## PROBLEM TO SOLVE
Only one span belongs in the answer: the line holding "The image size is (1280, 720)." through the last line of the entries below, retyped exactly.

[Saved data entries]
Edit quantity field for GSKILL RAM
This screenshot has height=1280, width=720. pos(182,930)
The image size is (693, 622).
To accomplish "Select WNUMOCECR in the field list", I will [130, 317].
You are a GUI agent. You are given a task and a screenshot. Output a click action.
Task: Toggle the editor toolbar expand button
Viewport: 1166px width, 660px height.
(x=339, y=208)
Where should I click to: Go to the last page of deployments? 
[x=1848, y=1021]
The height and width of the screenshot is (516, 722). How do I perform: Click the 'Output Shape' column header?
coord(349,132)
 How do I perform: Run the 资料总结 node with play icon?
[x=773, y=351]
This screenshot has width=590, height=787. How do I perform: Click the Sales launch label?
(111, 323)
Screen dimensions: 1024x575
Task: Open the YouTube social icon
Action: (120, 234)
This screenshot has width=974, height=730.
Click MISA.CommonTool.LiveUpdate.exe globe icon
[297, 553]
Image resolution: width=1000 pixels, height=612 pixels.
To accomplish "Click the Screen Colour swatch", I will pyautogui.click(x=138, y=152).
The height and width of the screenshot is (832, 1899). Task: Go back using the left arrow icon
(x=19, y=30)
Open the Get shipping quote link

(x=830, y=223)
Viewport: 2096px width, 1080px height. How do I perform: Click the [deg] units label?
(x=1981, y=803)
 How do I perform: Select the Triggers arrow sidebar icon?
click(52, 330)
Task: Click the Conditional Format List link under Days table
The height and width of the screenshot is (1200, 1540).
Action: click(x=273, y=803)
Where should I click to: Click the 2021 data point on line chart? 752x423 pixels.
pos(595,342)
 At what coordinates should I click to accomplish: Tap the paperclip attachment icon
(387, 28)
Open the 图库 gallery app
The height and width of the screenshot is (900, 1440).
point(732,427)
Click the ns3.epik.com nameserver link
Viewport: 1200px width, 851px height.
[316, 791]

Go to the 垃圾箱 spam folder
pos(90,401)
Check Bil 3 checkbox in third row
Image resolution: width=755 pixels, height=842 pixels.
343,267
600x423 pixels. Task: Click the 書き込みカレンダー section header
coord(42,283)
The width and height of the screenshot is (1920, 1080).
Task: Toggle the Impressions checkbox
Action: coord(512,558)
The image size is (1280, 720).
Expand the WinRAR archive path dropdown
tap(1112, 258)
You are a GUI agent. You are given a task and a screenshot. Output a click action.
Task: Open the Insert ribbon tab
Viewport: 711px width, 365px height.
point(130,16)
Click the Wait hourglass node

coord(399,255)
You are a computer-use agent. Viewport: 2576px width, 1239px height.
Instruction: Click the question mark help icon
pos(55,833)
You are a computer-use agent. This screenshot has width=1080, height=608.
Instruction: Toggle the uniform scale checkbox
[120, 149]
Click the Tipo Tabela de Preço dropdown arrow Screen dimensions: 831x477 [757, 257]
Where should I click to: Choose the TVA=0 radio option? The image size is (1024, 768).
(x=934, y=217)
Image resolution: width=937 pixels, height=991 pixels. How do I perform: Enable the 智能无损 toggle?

## EXPECTED ANSWER
The image size is (1280, 720).
Expand the WinRAR archive path dropdown
tap(1112, 258)
You are a GUI agent. You are given a task and a screenshot. Output a click action.
Task: Open the Insert ribbon tab
Viewport: 711px width, 365px height.
point(130,16)
Click the Wait hourglass node

coord(399,255)
You are a computer-use agent. Viewport: 2576px width, 1239px height.
Instruction: Click the question mark help icon
pos(55,833)
You are a computer-use agent. This screenshot has width=1080, height=608.
Instruction: Toggle the uniform scale checkbox
[120, 149]
Click the Tipo Tabela de Preço dropdown arrow Screen dimensions: 831x477 [757, 257]
Where should I click to: Choose the TVA=0 radio option? The image size is (1024, 768).
(x=934, y=217)
Image resolution: width=937 pixels, height=991 pixels. How do I perform: Enable the 智能无损 toggle?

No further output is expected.